I have three boards myself, just like Eitan, absolutely love them; I can definitely recommend. For European retailer, type"hasegawa sushi robots" in google and you will find the link.


----------



## chefcomesback (Aug 28, 2019)

I know knives and stones carries them in Australia, I love mine


----------



## KO88 (Aug 28, 2019)

Hi, is there any place in EU to buy it? Iˇve found only sushi-robots.eu and they just do not resond...


----------



## IsoJ (Aug 29, 2019)

I was looking in EU too. Decided to order from amazon japan, with shipping and vat still cheaper than from EU in my case....


----------



## gogogo545 (Aug 29, 2019)

IsoJ said:


> I was looking in EU too. Decided to order from amazon japan, with shipping and vat still cheaper than from EU in my case....


Really!?
Can u pm me the link?


----------



## IsoJ (Aug 29, 2019)

gogogo545 said:


> Really!?
> Can u pm me the link?



There are quite a lot different styles and sizes.I put several different in my cart and when the prizes dropped, I made the purchase. I don’t know what size are you looking but here is link, or just put ハセガワ まな板 in the search field and start scrolling....

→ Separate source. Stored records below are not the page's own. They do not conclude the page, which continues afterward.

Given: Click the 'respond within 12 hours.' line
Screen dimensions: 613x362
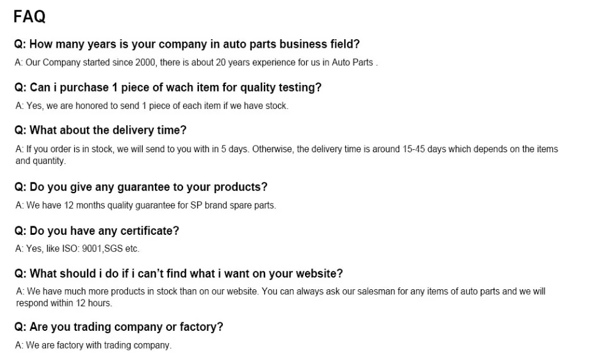Looking at the screenshot, I should (64, 303).
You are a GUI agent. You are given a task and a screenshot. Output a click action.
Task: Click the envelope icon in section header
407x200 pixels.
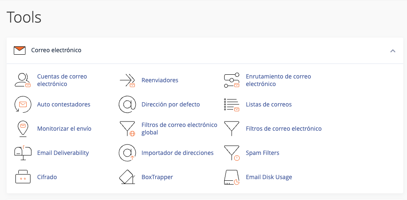20,51
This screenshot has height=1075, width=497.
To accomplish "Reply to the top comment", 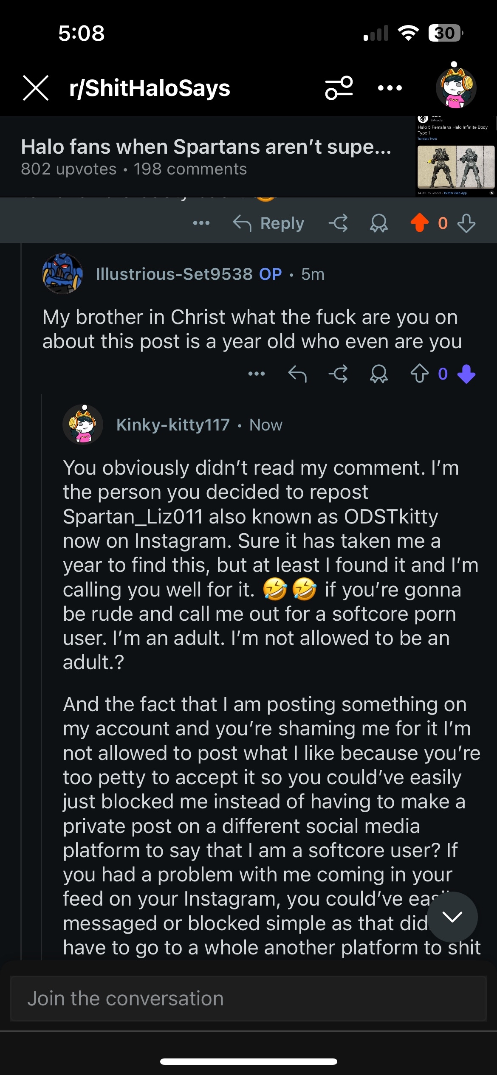I will 268,223.
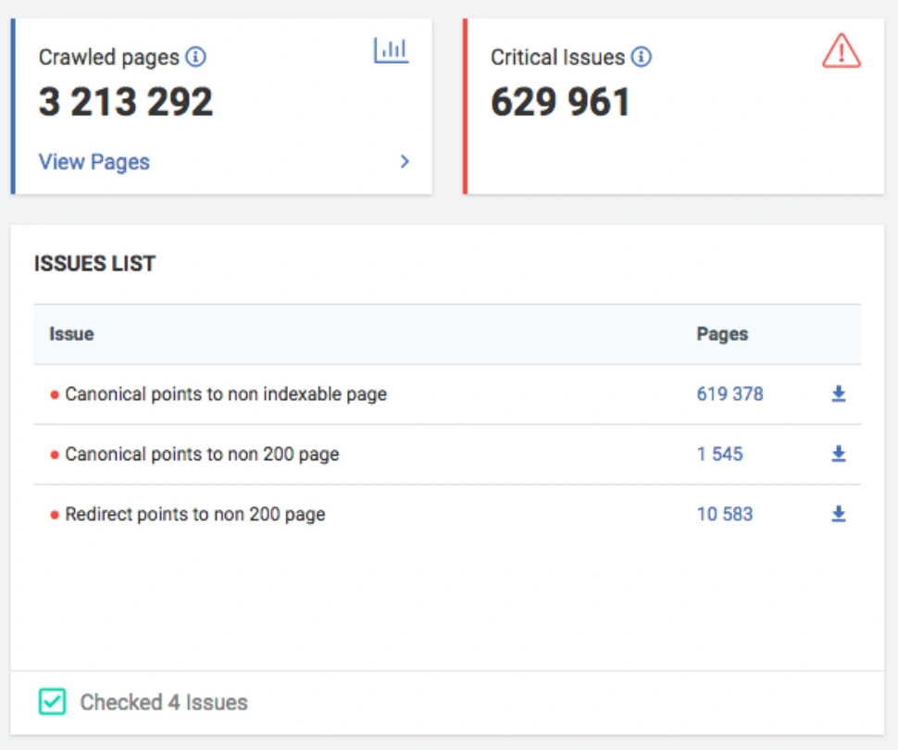The height and width of the screenshot is (750, 898).
Task: Download the Redirect points to non 200 page list
Action: point(838,514)
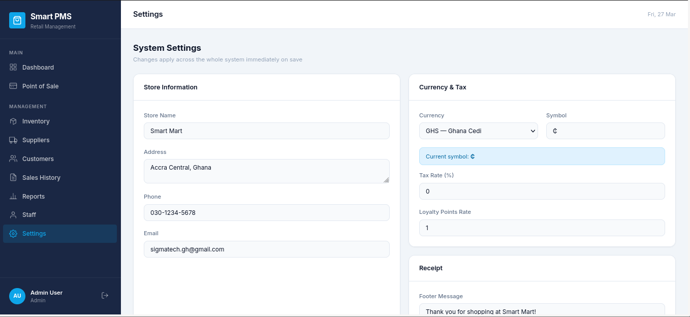Open Suppliers using its truck icon

coord(13,140)
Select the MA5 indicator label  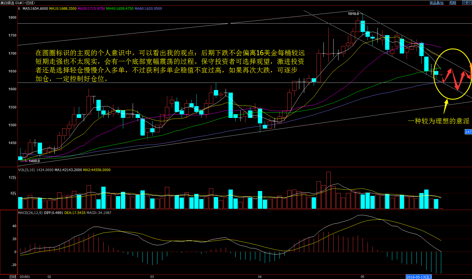pyautogui.click(x=35, y=9)
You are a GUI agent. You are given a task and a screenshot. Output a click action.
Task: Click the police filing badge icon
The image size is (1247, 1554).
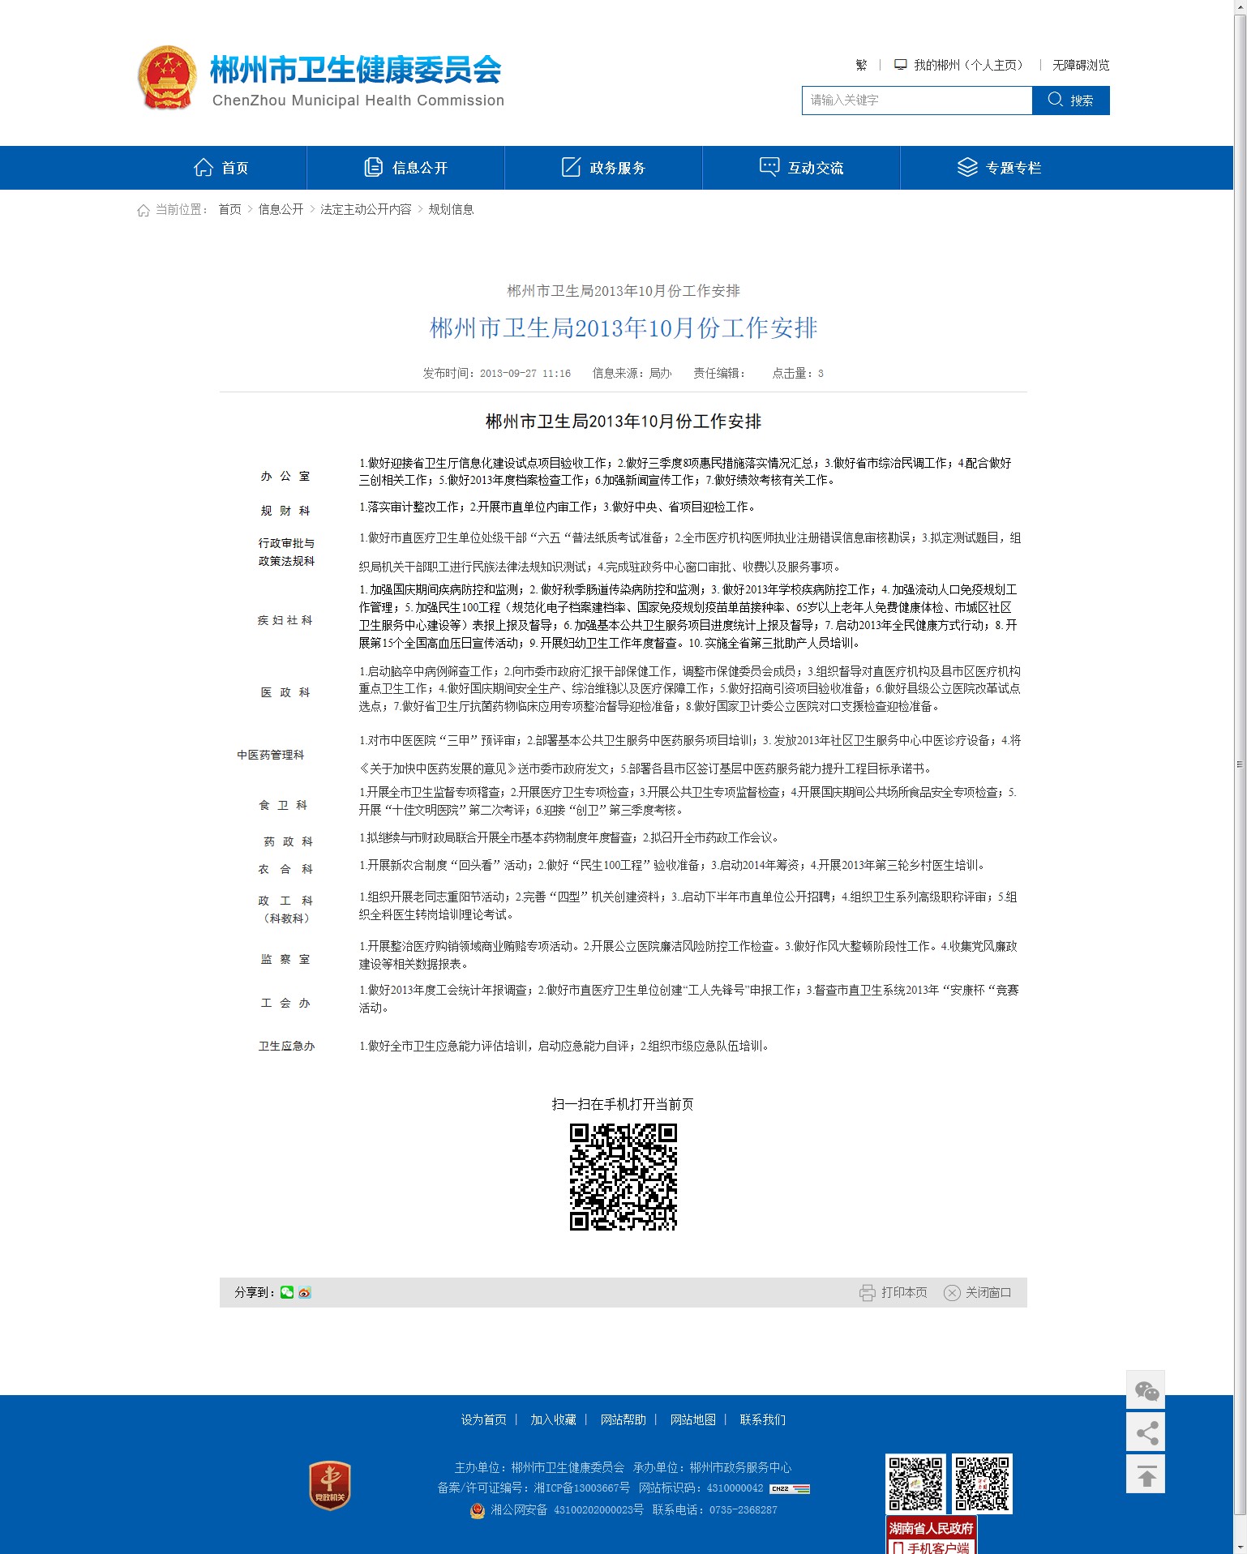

https://www.amazon.co.jp/ハセガワ-調理用まな...rds=ハセガワ+まな板&qid=1567084343&s=gateway&sr=8-15


----------



## QCDawg (Aug 29, 2019)

Eitan78 said:


> I have been using Hasegawa board for 2 years now and it is absolutely fantastic.
> The big boards for commercial kitchens and the smaller one at home. Very well made great for edge retention and very easy to clean and maintain. Much lighter in weight too from other stuff in the market.
> Highly recommend!
> 
> ...



It really matches the granite on the counter beautifully!


----------



## Tanalasta (Aug 29, 2019)

Knives and stones. Thanks love kind. Easy to clean, well made. Sturdy and just ordered a second!


----------



## Elliot (Aug 29, 2019)

Simply the best. Have two. Adore. 
Got them from KNS as well.


----------



## F-Flash (Sep 8, 2019)

https://www.hiomakivi.fi/category/25/hasegawa

Found out that you can get them in EU! And from Finland to boot!

Instantly ordered one, I'm so happy. Been looking for them for few years.


----------



## gogogo545 (Sep 8, 2019)

Me too! This made my day!!!


----------